RECORDS FOR PROCESSING below:

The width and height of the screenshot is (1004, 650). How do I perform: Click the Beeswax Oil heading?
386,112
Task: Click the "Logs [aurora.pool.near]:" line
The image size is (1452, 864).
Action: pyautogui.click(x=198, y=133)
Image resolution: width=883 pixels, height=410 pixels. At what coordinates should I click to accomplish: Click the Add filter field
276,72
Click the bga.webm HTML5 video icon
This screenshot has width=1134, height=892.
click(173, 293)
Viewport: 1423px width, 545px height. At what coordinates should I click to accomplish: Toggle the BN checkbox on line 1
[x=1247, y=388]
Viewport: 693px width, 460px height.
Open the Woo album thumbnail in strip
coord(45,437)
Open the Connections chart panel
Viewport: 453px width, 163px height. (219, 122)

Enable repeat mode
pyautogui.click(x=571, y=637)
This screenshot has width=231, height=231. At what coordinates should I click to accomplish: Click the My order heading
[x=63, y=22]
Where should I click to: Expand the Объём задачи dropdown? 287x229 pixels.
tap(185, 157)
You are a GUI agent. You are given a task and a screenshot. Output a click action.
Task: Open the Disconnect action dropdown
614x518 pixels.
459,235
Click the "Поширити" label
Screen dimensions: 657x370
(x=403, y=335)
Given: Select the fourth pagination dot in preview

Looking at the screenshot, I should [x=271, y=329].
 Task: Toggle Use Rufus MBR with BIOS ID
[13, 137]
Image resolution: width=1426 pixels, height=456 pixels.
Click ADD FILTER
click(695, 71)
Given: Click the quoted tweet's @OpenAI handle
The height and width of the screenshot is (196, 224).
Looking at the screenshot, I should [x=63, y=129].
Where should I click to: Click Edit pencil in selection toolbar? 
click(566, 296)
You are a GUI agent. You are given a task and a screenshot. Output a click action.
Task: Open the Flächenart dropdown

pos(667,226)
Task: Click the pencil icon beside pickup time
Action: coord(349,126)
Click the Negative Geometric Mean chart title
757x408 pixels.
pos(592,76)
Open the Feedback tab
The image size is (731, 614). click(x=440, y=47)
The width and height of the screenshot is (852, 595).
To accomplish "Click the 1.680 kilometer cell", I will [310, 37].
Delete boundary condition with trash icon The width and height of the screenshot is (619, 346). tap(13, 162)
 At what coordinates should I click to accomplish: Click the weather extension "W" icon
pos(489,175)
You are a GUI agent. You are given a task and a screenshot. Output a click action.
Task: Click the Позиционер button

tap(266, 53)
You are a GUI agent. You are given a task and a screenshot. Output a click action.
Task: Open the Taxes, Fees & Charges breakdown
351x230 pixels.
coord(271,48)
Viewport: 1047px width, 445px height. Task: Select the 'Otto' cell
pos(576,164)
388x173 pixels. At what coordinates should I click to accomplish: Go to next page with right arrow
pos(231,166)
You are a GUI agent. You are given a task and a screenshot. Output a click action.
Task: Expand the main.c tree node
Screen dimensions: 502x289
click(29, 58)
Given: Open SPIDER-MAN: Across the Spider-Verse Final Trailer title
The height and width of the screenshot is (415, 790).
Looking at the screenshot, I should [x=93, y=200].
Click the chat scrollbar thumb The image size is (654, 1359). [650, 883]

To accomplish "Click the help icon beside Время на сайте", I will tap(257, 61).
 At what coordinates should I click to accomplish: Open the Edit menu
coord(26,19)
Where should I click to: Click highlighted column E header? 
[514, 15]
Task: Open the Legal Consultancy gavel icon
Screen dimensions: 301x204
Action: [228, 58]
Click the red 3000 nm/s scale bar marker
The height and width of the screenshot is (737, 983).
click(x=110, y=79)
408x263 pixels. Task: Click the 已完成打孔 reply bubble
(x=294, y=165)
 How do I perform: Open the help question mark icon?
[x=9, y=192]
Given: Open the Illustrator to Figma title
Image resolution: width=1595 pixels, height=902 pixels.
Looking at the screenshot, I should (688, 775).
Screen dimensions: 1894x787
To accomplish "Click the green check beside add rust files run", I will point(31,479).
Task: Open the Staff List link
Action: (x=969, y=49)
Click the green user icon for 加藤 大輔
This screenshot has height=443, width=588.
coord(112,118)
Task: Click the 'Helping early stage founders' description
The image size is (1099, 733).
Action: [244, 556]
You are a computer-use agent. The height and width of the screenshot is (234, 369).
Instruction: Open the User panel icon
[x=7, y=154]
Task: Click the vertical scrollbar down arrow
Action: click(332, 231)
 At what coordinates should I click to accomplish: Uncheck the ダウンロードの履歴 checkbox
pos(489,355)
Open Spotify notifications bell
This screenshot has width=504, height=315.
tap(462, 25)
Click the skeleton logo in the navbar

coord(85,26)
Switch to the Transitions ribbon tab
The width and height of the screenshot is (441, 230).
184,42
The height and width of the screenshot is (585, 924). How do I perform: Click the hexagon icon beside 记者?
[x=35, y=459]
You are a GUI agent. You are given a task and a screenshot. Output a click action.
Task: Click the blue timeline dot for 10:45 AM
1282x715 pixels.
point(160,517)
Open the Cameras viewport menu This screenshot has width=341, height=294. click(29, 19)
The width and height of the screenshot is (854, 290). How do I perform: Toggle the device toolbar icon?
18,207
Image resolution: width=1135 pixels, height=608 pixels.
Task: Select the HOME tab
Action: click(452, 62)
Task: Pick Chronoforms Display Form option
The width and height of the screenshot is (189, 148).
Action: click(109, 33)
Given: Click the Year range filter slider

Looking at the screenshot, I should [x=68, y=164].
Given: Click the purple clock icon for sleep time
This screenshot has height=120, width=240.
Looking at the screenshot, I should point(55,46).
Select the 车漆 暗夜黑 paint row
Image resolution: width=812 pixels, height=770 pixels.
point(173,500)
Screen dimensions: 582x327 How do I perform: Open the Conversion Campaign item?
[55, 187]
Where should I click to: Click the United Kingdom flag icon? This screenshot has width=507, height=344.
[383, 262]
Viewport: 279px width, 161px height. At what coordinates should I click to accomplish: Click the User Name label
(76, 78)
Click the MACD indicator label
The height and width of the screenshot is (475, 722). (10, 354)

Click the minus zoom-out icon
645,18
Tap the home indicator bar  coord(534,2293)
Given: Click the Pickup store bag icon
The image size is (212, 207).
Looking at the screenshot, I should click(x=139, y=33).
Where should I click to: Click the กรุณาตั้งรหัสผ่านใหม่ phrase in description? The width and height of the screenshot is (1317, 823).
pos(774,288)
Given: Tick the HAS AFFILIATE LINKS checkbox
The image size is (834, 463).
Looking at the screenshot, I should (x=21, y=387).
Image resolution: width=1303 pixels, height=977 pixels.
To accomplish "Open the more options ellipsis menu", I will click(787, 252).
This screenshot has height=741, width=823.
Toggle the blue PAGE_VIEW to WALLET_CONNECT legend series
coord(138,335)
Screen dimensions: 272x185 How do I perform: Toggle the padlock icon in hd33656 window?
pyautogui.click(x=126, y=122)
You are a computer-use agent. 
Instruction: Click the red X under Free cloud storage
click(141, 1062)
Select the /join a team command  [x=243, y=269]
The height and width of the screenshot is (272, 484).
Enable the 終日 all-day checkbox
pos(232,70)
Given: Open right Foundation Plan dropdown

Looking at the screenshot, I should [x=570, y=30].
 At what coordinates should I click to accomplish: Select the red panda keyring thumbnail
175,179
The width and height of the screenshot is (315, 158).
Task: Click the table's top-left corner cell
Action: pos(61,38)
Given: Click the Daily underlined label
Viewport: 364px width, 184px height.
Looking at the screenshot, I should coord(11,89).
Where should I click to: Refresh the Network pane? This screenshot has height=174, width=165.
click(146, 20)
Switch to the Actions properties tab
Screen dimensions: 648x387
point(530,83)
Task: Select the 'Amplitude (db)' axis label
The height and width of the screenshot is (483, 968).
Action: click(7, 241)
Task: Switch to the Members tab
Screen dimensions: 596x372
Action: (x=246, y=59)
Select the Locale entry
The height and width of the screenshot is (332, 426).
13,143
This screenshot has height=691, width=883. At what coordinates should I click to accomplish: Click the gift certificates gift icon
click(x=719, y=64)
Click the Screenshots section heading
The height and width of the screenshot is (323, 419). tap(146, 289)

End of RECORDS FOR PROCESSING.

§ DESCRIPTION OF THE TASK:
If a line in the material above contains the word "computer", copy it.

§ TASK RESULT:
You are a computer-use agent. The height and width of the screenshot is (234, 369).
You are a computer-use agent. 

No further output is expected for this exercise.